▸ TASK STATEMENT
Reproduce every line of the rows below without any changes.

Data items:
--

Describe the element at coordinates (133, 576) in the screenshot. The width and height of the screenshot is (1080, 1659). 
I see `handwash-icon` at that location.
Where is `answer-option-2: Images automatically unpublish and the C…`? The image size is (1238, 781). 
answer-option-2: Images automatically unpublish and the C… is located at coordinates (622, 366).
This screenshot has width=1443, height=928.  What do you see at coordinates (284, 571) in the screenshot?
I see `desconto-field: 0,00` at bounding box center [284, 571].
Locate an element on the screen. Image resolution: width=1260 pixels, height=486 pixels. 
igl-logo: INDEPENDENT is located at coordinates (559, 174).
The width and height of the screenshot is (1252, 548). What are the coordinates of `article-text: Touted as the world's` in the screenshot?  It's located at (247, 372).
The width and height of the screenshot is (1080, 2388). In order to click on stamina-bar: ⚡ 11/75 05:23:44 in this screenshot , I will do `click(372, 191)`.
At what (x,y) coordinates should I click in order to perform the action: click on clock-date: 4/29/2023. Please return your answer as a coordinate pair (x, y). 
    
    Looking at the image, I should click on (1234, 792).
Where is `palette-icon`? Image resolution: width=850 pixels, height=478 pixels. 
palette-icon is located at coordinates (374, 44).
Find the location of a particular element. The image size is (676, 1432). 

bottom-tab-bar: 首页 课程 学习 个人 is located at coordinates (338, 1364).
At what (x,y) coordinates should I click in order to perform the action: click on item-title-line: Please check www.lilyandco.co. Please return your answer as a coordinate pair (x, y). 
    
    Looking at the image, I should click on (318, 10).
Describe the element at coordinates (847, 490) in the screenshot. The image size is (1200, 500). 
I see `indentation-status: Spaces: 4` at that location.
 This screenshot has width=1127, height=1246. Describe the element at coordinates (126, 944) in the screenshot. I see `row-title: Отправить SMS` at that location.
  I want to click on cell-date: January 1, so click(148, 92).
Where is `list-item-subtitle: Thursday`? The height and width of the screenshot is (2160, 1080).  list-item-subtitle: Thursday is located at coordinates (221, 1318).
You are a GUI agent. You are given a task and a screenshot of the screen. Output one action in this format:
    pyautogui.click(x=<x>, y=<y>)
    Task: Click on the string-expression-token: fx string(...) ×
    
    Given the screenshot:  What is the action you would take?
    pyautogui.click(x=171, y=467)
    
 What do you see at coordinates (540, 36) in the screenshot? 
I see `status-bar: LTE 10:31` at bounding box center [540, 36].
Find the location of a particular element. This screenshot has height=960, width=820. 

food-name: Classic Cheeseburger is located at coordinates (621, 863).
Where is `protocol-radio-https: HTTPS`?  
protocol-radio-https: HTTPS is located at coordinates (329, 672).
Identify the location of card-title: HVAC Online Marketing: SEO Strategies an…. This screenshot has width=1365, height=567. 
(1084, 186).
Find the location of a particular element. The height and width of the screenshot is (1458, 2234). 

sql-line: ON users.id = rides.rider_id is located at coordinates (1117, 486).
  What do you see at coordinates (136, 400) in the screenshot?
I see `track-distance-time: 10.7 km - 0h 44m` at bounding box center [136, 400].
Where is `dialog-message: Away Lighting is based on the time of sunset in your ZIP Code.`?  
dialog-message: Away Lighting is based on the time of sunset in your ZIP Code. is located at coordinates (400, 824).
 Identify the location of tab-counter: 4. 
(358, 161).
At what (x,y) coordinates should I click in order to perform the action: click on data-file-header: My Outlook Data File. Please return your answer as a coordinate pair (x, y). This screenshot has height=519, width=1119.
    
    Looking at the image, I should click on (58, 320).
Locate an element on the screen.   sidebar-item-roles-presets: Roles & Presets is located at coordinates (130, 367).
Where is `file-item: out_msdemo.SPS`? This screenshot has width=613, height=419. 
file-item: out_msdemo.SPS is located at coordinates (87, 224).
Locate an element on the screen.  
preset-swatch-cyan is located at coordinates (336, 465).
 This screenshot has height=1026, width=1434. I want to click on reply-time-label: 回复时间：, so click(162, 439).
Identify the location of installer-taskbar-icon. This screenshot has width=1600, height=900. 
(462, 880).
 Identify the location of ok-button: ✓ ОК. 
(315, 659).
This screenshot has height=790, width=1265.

--

▸ FINAL ANSWER
Describe the element at coordinates (133, 576) in the screenshot. The width and height of the screenshot is (1080, 1659). 
I see `handwash-icon` at that location.
Where is `answer-option-2: Images automatically unpublish and the C…`? The image size is (1238, 781). 
answer-option-2: Images automatically unpublish and the C… is located at coordinates (622, 366).
This screenshot has width=1443, height=928.  What do you see at coordinates (284, 571) in the screenshot?
I see `desconto-field: 0,00` at bounding box center [284, 571].
Locate an element on the screen. Image resolution: width=1260 pixels, height=486 pixels. 
igl-logo: INDEPENDENT is located at coordinates (559, 174).
The width and height of the screenshot is (1252, 548). What are the coordinates of `article-text: Touted as the world's` in the screenshot?  It's located at (247, 372).
The width and height of the screenshot is (1080, 2388). In order to click on stamina-bar: ⚡ 11/75 05:23:44 in this screenshot , I will do `click(372, 191)`.
At what (x,y) coordinates should I click in order to perform the action: click on clock-date: 4/29/2023. Please return your answer as a coordinate pair (x, y). 
    
    Looking at the image, I should click on (1234, 792).
Where is `palette-icon`? Image resolution: width=850 pixels, height=478 pixels. 
palette-icon is located at coordinates (374, 44).
Find the location of a particular element. The image size is (676, 1432). 

bottom-tab-bar: 首页 课程 学习 个人 is located at coordinates (338, 1364).
At what (x,y) coordinates should I click in order to perform the action: click on item-title-line: Please check www.lilyandco.co. Please return your answer as a coordinate pair (x, y). 
    
    Looking at the image, I should click on (318, 10).
Describe the element at coordinates (847, 490) in the screenshot. The image size is (1200, 500). 
I see `indentation-status: Spaces: 4` at that location.
 This screenshot has width=1127, height=1246. Describe the element at coordinates (126, 944) in the screenshot. I see `row-title: Отправить SMS` at that location.
  I want to click on cell-date: January 1, so click(148, 92).
Where is `list-item-subtitle: Thursday`? The height and width of the screenshot is (2160, 1080).  list-item-subtitle: Thursday is located at coordinates (221, 1318).
You are a GUI agent. You are given a task and a screenshot of the screen. Output one action in this format:
    pyautogui.click(x=<x>, y=<y>)
    Task: Click on the string-expression-token: fx string(...) ×
    
    Given the screenshot:  What is the action you would take?
    pyautogui.click(x=171, y=467)
    
 What do you see at coordinates (540, 36) in the screenshot? 
I see `status-bar: LTE 10:31` at bounding box center [540, 36].
Find the location of a particular element. This screenshot has height=960, width=820. 

food-name: Classic Cheeseburger is located at coordinates (621, 863).
Where is `protocol-radio-https: HTTPS`?  
protocol-radio-https: HTTPS is located at coordinates (329, 672).
Identify the location of card-title: HVAC Online Marketing: SEO Strategies an…. This screenshot has width=1365, height=567. 
(1084, 186).
Find the location of a particular element. The height and width of the screenshot is (1458, 2234). 

sql-line: ON users.id = rides.rider_id is located at coordinates (1117, 486).
  What do you see at coordinates (136, 400) in the screenshot?
I see `track-distance-time: 10.7 km - 0h 44m` at bounding box center [136, 400].
Where is `dialog-message: Away Lighting is based on the time of sunset in your ZIP Code.`?  
dialog-message: Away Lighting is based on the time of sunset in your ZIP Code. is located at coordinates (400, 824).
 Identify the location of tab-counter: 4. 
(358, 161).
At what (x,y) coordinates should I click in order to perform the action: click on data-file-header: My Outlook Data File. Please return your answer as a coordinate pair (x, y). This screenshot has height=519, width=1119.
    
    Looking at the image, I should click on (58, 320).
Locate an element on the screen.   sidebar-item-roles-presets: Roles & Presets is located at coordinates (130, 367).
Where is `file-item: out_msdemo.SPS`? This screenshot has width=613, height=419. 
file-item: out_msdemo.SPS is located at coordinates (87, 224).
Locate an element on the screen.  
preset-swatch-cyan is located at coordinates (336, 465).
 This screenshot has height=1026, width=1434. I want to click on reply-time-label: 回复时间：, so click(162, 439).
Identify the location of installer-taskbar-icon. This screenshot has width=1600, height=900. 
(462, 880).
 Identify the location of ok-button: ✓ ОК. 
(315, 659).
This screenshot has height=790, width=1265.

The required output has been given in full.